▸ WHAT TO DO: Reproduce the data below word for word, leaving out the pictures.

▸ ENTRIES SUPPLIED:
● ● ● ● ● ● ●

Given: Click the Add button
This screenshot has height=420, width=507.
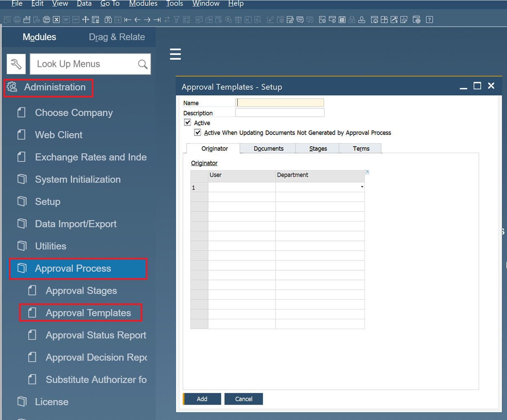Looking at the screenshot, I should (x=202, y=399).
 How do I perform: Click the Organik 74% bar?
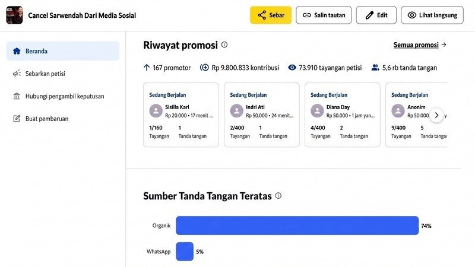(x=297, y=225)
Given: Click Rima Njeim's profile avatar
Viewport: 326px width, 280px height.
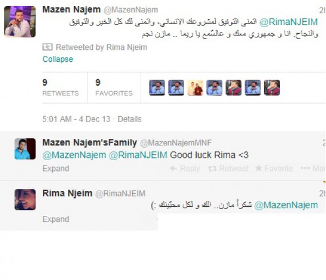Looking at the screenshot, I should (25, 199).
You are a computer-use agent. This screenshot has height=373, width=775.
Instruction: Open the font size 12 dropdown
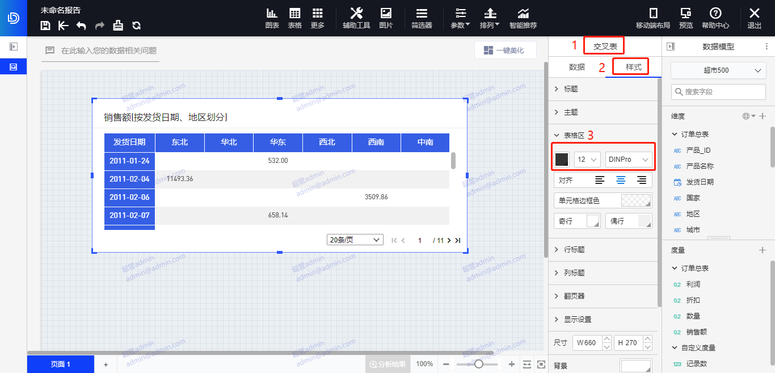tap(587, 160)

● ● ● ● ● ● ●

▸ RESULT OF THIS TASK:
Given: Click the Add button
This screenshot has height=420, width=507.
Looking at the screenshot, I should (x=202, y=399).
 How do I perform: Click the Organik 74% bar?
(x=297, y=225)
Given: Click Rima Njeim's profile avatar
Viewport: 326px width, 280px height.
Looking at the screenshot, I should (25, 199).
You are a computer-use agent. This screenshot has height=373, width=775.
Instruction: Open the font size 12 dropdown
tap(587, 160)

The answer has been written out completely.